Engelke will wohl auch klagen

"Sollte ein Urteil gegen Bayer gefällt werden, würde ich es auch versuchen", sagt Stefanie Engelke. Ihre Pille hat allerdings einen anderen Wirkstoff: Dienogest. Es wird vermutet, dass auch hier das Thromboserisiko deutlich erhöht ist, es gibt jedoch nicht genügend Studien dazu.

Das wird sich nun ändern: Hersteller Aristo Pharma erklärte auf Anfrage der "Welt am Sonntag" schriftlich, dass "die vorliegende Datenlage zur Bewertung des relativen Thromboserisikos von Dienogest (...) nicht abschließend bewertbar" sei.

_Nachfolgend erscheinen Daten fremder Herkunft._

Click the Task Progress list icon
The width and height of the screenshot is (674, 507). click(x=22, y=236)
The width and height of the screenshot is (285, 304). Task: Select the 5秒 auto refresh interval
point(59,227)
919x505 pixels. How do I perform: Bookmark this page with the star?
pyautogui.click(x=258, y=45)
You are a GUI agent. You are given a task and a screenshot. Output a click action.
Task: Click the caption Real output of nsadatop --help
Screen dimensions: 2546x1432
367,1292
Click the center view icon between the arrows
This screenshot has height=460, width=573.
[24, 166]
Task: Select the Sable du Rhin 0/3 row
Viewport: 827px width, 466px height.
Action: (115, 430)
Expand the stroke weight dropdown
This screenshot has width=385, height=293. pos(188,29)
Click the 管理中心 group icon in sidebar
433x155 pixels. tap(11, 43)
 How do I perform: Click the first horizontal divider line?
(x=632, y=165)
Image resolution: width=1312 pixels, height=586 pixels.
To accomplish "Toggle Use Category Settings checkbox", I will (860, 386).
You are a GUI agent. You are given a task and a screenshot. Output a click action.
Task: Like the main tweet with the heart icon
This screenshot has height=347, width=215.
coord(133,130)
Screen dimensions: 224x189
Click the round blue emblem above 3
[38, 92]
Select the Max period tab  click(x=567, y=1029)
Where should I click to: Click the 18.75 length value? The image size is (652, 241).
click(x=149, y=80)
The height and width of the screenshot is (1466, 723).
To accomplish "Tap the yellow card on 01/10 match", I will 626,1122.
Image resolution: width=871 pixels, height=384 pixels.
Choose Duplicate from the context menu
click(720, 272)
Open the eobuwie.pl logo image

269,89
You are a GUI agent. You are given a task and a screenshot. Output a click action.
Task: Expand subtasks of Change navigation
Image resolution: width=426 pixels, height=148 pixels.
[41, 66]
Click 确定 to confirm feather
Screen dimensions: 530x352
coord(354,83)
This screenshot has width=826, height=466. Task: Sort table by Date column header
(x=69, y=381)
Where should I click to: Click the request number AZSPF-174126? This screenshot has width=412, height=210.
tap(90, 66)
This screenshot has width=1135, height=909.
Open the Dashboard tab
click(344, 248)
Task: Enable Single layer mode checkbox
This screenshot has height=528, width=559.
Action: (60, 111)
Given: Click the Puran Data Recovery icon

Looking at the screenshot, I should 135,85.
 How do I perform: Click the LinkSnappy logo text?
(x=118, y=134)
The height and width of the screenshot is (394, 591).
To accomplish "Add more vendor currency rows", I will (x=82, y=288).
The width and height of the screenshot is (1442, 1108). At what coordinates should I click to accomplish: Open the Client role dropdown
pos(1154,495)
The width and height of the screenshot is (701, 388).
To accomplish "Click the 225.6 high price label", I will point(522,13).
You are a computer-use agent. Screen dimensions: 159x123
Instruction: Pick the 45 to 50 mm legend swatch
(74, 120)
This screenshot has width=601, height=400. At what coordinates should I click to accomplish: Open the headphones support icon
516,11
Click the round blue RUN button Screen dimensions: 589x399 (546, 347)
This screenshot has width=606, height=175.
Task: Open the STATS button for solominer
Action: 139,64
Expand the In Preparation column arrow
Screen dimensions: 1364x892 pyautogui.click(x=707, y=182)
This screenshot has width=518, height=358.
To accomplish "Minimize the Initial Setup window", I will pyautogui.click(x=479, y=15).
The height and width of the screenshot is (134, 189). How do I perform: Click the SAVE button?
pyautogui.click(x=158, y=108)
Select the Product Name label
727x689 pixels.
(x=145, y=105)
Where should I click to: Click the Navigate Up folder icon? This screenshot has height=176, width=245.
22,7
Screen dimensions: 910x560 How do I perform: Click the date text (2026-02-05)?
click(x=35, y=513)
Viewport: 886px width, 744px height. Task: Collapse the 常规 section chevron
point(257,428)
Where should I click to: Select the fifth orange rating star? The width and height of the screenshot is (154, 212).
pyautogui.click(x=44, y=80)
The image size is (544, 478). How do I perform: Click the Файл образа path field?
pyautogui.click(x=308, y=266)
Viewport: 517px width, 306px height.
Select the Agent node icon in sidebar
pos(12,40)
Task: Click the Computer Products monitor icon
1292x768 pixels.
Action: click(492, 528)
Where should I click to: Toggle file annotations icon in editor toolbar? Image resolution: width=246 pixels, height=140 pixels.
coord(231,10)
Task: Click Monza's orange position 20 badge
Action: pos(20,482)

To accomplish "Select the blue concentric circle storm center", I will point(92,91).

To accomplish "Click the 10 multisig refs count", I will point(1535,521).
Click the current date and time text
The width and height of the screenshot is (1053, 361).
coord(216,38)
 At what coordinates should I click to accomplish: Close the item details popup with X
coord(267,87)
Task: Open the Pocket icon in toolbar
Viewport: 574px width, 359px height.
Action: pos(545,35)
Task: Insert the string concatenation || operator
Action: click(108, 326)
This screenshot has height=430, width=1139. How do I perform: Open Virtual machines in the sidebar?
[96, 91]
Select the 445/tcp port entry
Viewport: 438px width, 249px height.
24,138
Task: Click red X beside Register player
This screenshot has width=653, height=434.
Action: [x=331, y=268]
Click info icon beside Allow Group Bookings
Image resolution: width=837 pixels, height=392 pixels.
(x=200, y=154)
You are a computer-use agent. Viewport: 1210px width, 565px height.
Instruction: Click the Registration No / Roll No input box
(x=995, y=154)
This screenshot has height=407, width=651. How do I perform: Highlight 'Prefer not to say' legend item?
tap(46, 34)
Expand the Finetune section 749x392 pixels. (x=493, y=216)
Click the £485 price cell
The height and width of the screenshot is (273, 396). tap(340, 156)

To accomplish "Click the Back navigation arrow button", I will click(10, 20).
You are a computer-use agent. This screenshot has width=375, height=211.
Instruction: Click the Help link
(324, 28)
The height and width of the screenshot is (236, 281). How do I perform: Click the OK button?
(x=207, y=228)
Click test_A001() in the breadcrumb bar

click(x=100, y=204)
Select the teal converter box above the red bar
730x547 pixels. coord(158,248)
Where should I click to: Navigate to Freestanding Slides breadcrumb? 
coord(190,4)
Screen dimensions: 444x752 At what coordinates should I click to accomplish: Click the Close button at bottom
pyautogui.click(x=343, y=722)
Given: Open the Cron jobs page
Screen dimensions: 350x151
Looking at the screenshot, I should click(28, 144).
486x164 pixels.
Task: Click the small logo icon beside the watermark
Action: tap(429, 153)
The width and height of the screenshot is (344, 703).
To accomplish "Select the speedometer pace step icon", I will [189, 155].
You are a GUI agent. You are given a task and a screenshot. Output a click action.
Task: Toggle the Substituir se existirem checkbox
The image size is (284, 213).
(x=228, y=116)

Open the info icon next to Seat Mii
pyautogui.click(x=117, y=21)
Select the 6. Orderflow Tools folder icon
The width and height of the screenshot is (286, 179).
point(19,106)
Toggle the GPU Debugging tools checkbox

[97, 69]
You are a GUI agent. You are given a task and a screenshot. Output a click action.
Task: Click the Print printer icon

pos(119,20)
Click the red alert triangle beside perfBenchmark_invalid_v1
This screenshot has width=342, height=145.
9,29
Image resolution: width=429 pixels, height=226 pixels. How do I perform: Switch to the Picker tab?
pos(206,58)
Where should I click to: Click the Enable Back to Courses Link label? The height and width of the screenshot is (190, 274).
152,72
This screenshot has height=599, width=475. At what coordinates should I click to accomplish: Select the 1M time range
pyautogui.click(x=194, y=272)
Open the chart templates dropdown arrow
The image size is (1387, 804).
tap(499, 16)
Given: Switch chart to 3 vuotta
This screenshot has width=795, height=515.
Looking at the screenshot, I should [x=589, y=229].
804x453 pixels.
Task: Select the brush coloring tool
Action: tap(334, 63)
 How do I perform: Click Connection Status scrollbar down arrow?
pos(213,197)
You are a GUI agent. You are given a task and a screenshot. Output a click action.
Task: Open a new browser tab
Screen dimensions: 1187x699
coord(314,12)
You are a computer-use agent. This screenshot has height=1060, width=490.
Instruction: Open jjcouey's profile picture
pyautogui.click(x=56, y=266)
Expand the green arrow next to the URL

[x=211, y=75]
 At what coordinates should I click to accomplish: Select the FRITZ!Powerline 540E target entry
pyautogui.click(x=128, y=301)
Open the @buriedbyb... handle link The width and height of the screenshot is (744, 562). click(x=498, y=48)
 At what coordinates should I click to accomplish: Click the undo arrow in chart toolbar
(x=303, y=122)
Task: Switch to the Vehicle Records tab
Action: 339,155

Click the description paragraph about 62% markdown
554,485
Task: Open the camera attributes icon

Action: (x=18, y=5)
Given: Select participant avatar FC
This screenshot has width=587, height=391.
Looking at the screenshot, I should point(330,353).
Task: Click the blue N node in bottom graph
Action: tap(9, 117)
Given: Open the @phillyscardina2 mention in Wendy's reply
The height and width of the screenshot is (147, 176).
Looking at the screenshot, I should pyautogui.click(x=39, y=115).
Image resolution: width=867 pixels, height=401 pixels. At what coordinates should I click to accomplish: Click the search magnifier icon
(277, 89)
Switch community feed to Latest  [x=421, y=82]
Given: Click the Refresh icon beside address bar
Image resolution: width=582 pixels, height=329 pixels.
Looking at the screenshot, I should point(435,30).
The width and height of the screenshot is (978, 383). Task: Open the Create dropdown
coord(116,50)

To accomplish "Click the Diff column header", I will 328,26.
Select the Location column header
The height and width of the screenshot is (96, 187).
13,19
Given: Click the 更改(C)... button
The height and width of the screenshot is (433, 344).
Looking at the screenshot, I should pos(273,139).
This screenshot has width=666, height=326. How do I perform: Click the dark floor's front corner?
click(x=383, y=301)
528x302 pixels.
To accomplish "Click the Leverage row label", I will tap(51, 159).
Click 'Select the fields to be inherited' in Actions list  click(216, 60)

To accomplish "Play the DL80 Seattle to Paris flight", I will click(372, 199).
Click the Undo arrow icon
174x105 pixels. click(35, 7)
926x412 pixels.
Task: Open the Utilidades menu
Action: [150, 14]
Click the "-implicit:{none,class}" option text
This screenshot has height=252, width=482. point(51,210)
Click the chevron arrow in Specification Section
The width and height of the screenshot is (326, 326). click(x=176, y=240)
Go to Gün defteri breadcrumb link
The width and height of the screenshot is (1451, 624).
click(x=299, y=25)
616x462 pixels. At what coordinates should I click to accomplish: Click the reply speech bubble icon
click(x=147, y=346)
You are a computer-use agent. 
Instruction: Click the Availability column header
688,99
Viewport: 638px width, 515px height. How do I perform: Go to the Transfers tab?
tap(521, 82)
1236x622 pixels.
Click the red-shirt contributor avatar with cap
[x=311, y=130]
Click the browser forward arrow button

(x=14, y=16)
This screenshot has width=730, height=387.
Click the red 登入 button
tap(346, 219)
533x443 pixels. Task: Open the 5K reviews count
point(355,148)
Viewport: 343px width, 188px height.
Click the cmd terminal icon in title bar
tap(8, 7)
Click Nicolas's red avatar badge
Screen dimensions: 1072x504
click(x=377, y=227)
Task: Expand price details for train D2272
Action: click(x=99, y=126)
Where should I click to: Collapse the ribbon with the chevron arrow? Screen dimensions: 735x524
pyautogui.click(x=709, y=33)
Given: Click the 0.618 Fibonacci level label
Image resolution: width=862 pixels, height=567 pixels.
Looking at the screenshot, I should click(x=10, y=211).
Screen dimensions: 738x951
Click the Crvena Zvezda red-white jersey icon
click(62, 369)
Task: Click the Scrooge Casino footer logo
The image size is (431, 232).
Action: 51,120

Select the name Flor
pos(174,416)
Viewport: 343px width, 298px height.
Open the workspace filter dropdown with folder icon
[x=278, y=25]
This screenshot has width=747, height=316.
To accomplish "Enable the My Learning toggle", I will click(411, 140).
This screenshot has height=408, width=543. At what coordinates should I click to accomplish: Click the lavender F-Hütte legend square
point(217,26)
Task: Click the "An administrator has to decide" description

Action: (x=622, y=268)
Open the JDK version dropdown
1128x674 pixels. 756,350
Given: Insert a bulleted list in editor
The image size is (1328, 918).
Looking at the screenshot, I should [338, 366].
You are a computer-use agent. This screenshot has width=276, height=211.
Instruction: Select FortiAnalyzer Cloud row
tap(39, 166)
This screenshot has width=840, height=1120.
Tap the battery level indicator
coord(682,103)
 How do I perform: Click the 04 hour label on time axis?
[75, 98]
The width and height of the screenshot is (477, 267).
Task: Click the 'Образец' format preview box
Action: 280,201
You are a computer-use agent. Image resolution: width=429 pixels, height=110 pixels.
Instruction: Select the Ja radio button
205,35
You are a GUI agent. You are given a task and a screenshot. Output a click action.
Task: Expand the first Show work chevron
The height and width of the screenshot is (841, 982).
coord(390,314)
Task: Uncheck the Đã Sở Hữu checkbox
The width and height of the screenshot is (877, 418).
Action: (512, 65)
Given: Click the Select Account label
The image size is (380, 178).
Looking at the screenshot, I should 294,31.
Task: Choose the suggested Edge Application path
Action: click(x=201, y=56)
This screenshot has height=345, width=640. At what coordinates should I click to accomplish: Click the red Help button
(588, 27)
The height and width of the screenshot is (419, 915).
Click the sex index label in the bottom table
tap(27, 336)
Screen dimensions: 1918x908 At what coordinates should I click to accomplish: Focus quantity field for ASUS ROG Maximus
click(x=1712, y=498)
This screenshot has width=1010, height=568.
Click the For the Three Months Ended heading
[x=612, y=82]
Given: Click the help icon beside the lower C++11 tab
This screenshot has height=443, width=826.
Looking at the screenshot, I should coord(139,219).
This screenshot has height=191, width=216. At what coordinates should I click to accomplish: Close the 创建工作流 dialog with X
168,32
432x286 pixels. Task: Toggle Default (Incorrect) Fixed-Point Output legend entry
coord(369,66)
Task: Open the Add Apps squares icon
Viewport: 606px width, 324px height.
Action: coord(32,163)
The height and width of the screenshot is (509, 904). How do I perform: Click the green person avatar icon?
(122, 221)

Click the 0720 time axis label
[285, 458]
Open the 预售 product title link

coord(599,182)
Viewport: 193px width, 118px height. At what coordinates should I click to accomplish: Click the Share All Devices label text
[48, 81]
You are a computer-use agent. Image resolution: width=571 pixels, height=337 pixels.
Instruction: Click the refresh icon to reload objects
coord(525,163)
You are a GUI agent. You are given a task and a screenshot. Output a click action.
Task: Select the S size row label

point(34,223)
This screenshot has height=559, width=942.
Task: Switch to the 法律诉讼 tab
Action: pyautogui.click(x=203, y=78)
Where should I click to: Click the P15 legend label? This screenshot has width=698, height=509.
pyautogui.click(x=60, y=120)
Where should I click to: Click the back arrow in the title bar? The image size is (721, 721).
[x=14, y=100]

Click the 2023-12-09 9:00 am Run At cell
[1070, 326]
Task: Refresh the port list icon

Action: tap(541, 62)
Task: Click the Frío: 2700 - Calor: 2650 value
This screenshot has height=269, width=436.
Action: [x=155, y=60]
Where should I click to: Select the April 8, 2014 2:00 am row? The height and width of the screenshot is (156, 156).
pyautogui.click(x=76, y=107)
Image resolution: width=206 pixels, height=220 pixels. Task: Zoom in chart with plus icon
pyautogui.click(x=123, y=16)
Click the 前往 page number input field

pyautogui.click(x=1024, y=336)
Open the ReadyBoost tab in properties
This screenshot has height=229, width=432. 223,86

Das BfArM habe die Durchführung weiterer Studien angeordnet. Daran werde sich das Unternehmen beteiligen. Nach einer Nutzen-Risiko-Bewertung wird die europäische Arzneimittelagentur eine Stellungnahme abgeben, ob die Zulassungen erhalten bleiben, verändert, ausgesetzt oder widerrufen werden müssen. Für Stefanie Engelke kommt das alles zu spät.